SpaceX has completed its primary mission of sending a weather satelitte into orbit. However, the aerospace company failed for the fourth time to land a reusable rocket back on Earth.
Privately owned aerospace company SpaceX successfully completed its primary mission on Sunday, launching a $180 million (165 million euro) satellite called Jason-3 from Vandenberg Air Force Base in California to study the rise of sea levels and improve weather, climate and ocean forecasts.
NASA praised the "successful launch" on Twitter:
However, the company failed to successfully land its reusable, unmanned Falcon 9 rocket.
SpaceX chief executive Elon Musk, an investor who also owns Tesla Motors, took to Twitter to explain, saying that the rocket landed successfully but one of the legs failed to fully lock and collapsed on impact. The rocket landed a mere 1.3 meters from the center of the platform on the vessel.
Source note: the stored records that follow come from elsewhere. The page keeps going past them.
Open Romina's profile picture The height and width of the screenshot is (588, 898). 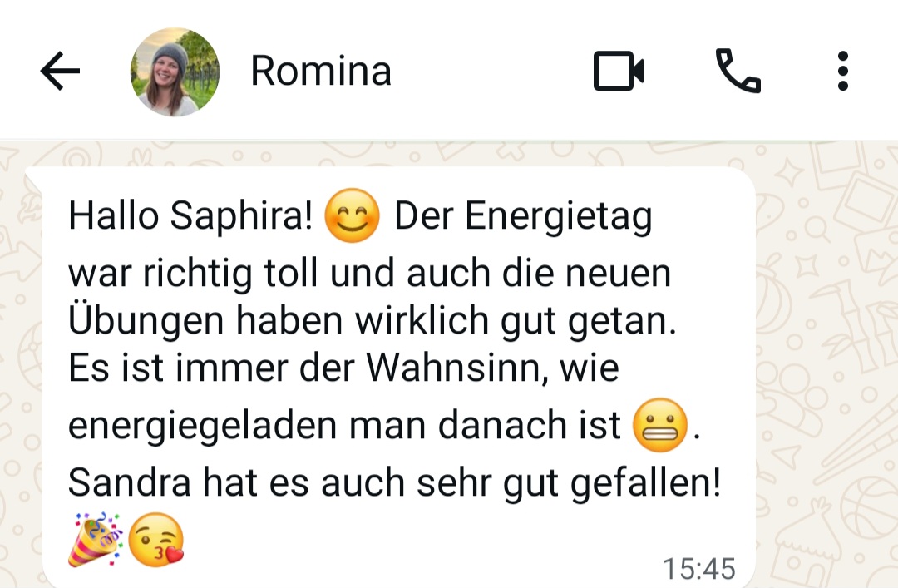tap(175, 72)
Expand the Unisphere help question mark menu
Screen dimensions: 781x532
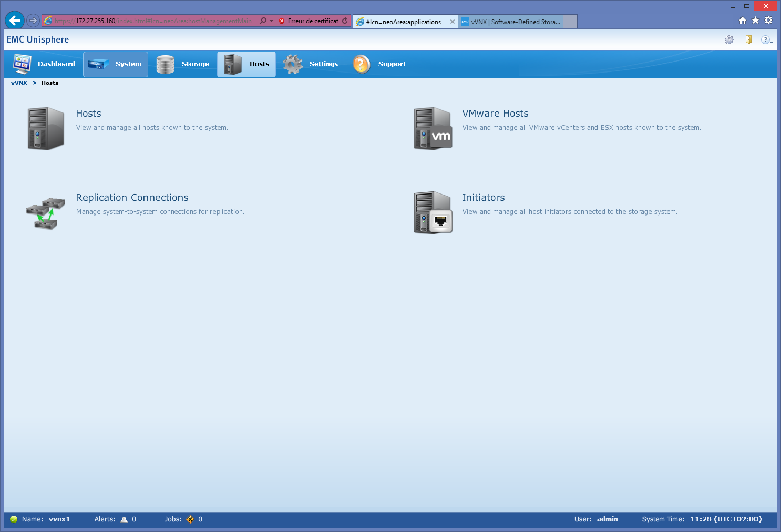[x=766, y=40]
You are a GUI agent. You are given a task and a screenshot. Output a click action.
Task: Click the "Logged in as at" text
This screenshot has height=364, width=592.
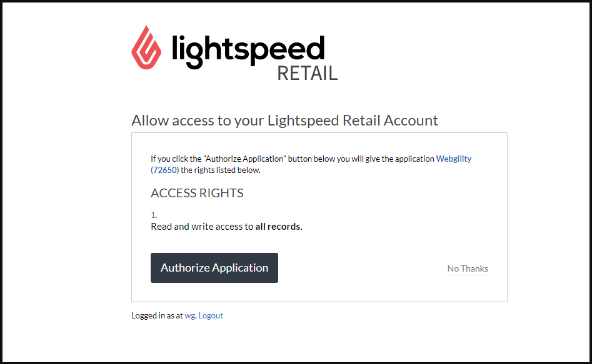157,315
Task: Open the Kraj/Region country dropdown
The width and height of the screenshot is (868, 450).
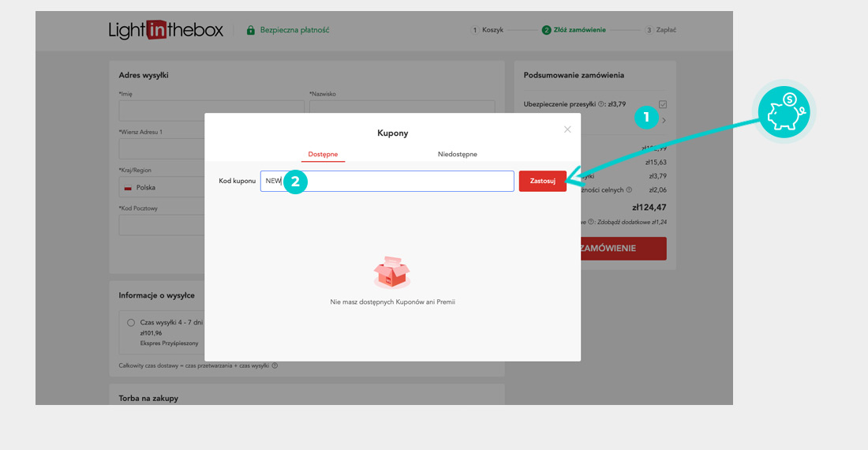Action: coord(162,188)
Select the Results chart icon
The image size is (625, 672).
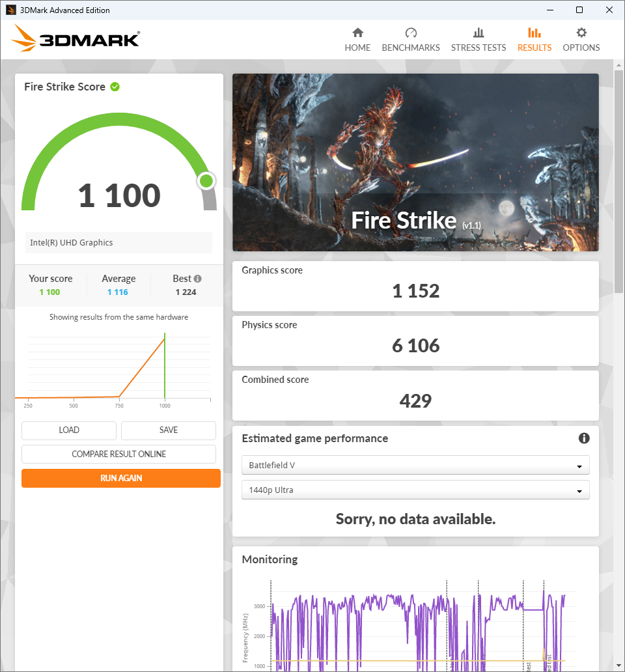534,33
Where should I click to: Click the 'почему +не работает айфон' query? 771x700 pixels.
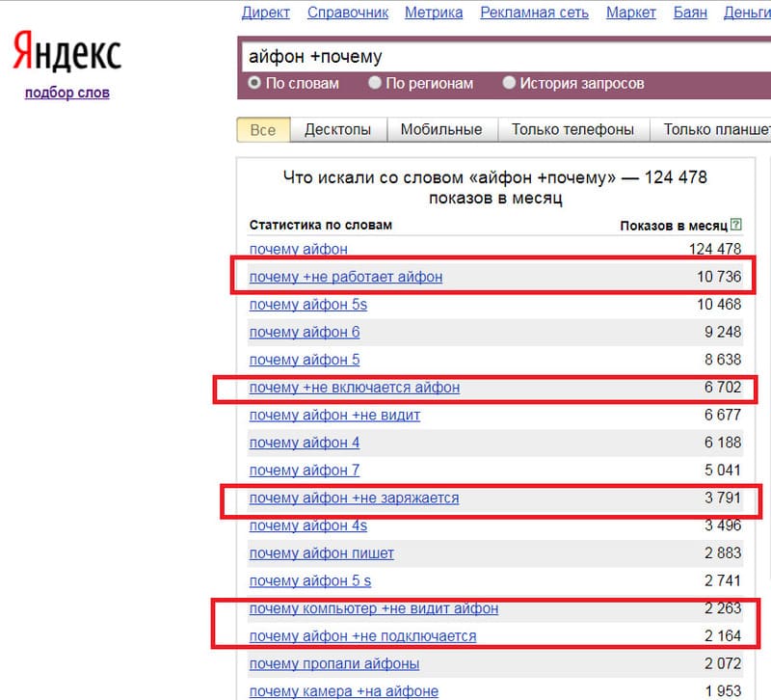click(346, 277)
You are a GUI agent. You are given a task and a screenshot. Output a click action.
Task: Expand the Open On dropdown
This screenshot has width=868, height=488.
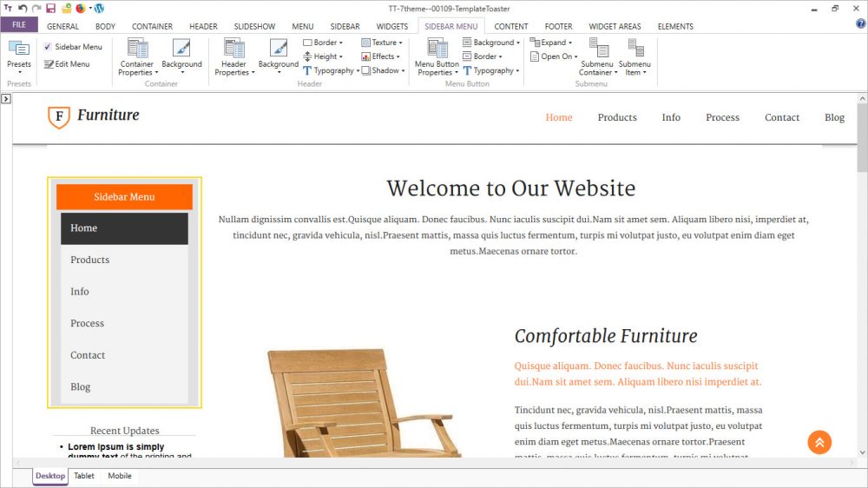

Musk then tweeted a photo of the wreckage, adding that "at least the pieces (of the rocket) were bigger this time" The company is the first to attempt such a landing.
Musk tweeted further that he wants SpaceX to perfect ocean landings because they "are need(ed) for high velocity missions."
Revolutionizing the rocket
Currently, components of a rocket are discarded after launch, wasting hundreds of millions of dollars and precious technology. SpaceX wants to change this by landing rockets back on Earth, saving money and technology and revolutionizing the industry.
However, the unsuccessful landing on Sunday makes it the fourth time SpaceX has failed to land a rocket back on Earth. But Musk appeared undaunted, as he said on Twitter that he was "optimistic about (an) upcoming ship landing."
SpaceX was able to land one of its rockets back on Earth in December, proving its mission of revolutionizing space technology.